Exercise:
Your answer should be every line of the records that contains the word "computer", copied as it stands.
+++ Input material
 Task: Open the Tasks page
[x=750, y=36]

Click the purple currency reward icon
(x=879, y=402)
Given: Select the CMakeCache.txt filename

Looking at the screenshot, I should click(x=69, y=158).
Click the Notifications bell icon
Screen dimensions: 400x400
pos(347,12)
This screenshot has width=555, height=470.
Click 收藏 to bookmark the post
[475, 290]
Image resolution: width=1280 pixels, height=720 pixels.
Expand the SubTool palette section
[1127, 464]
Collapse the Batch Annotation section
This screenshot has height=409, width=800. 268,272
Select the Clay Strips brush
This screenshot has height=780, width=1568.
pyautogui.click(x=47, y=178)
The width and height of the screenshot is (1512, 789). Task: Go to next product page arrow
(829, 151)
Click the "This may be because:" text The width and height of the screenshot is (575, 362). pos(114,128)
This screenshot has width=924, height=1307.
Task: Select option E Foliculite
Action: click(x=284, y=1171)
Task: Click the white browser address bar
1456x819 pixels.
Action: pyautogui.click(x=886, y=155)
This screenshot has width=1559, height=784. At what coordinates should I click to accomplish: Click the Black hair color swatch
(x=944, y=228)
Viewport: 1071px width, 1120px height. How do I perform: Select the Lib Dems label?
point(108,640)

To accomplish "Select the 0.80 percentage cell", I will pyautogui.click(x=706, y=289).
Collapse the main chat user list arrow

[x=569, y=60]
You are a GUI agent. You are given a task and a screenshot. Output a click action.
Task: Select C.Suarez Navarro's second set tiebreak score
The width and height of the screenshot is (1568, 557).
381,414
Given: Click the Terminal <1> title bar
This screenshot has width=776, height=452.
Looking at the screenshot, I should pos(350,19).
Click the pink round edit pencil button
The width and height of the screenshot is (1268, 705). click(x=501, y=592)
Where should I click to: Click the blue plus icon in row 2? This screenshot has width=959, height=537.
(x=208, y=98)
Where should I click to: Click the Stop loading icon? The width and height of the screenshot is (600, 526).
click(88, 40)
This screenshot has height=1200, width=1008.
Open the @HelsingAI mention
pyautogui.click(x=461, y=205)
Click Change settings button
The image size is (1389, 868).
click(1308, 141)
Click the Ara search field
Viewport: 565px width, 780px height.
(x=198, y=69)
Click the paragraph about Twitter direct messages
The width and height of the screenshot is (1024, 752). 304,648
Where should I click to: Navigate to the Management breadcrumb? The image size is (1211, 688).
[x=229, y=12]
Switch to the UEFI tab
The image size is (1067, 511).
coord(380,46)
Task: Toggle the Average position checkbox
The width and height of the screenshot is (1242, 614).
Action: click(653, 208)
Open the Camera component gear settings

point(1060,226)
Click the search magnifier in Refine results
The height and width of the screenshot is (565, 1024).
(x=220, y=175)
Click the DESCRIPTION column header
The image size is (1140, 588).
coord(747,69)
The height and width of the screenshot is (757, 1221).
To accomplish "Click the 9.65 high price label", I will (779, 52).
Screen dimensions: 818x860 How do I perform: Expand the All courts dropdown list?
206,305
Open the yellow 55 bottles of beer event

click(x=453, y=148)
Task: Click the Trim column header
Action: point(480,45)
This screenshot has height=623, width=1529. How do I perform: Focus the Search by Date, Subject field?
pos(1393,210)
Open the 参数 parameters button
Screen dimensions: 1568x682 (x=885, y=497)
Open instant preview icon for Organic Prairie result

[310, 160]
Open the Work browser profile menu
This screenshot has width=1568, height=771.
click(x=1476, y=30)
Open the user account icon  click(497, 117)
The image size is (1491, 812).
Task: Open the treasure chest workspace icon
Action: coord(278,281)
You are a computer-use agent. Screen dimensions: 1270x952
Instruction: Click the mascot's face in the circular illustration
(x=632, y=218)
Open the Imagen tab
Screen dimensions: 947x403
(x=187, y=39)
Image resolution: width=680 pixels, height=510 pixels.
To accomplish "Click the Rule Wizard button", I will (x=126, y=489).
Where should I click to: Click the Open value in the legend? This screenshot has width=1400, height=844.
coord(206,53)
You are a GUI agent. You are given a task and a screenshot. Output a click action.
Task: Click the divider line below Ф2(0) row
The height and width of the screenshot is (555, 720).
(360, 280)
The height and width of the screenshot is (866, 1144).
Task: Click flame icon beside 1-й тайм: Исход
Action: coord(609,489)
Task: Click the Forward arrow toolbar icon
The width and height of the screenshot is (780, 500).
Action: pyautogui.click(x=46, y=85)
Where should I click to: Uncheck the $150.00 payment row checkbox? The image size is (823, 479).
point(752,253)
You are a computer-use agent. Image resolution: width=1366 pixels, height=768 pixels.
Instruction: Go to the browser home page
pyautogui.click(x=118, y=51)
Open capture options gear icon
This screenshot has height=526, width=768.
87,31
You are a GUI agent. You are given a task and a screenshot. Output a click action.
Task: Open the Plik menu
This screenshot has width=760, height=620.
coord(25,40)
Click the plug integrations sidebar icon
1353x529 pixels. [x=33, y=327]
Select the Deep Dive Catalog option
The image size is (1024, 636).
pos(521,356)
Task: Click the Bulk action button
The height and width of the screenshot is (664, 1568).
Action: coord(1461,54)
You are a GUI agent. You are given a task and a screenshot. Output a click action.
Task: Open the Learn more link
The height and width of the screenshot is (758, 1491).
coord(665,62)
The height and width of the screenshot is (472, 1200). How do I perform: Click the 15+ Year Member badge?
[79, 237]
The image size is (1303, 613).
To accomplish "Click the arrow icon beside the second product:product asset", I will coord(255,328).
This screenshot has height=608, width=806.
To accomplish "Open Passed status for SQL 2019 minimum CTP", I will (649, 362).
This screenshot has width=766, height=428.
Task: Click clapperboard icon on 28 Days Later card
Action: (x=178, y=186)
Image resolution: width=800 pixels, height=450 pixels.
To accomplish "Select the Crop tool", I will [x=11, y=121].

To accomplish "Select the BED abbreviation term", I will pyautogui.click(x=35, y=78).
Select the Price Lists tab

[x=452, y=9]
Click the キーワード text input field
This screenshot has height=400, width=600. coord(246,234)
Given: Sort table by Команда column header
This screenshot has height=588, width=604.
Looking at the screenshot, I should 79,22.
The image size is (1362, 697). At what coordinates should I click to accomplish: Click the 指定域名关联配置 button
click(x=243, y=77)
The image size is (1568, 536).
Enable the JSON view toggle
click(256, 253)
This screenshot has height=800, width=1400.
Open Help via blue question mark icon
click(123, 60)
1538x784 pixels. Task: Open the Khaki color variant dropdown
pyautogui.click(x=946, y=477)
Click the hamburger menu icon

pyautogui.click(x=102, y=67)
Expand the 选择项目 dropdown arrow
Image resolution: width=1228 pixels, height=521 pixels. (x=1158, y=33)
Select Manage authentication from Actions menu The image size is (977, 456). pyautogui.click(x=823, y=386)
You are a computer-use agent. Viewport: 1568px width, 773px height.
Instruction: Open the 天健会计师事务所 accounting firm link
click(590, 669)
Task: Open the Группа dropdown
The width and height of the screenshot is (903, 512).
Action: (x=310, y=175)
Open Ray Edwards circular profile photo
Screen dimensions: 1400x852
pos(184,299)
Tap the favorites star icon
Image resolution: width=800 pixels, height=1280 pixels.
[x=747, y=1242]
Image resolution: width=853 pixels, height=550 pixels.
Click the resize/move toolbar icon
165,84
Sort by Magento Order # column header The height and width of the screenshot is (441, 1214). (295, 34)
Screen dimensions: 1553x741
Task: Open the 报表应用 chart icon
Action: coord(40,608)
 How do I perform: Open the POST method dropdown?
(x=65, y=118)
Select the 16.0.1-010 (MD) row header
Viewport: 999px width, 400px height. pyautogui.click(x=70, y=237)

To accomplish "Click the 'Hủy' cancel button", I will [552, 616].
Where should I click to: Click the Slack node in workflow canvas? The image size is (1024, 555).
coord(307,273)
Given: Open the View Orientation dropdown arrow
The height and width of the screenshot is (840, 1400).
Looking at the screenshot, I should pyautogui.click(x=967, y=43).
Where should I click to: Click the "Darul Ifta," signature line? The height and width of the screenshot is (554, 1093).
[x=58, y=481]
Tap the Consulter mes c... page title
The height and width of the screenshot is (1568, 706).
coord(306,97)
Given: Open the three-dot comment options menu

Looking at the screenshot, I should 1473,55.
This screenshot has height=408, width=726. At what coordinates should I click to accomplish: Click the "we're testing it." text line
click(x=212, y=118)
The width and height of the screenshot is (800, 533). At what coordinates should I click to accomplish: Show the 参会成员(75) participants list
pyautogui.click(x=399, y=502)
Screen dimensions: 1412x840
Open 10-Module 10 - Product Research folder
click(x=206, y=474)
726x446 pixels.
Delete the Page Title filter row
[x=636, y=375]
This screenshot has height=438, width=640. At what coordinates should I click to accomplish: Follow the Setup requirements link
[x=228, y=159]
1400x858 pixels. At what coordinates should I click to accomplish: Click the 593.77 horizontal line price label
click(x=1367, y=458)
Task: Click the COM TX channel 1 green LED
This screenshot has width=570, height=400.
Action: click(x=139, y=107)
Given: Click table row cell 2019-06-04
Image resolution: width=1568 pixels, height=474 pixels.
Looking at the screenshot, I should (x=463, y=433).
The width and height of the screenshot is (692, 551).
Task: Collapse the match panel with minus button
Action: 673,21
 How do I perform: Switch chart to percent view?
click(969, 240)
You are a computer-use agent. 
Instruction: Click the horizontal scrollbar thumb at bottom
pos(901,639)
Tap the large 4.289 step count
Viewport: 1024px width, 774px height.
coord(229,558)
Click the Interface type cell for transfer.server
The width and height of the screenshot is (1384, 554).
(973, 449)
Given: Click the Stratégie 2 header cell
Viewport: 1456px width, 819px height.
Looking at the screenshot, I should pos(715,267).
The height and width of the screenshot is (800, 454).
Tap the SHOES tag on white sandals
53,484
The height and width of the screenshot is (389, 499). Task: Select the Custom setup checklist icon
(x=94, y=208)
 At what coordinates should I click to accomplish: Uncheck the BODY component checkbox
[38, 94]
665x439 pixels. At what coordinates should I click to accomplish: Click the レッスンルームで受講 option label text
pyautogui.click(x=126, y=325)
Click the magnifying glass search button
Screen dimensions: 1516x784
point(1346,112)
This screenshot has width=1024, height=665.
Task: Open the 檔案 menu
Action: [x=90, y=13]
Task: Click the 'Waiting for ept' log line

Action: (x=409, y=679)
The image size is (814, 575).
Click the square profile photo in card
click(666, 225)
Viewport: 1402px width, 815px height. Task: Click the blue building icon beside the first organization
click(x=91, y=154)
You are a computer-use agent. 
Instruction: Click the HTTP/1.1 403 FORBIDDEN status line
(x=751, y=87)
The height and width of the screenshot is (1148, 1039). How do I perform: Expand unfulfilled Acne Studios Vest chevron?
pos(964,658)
++++++
Answer to this exercise:
You are a computer-use agent. Screen dimensions: 1270x952
You are a computer-use agent. Image resolution: width=1366 pixels, height=768 pixels.
You are a computer-use agent. Viewport: 1568px width, 773px height.
You are a computer-use agent. 
You are a computer-use agent. 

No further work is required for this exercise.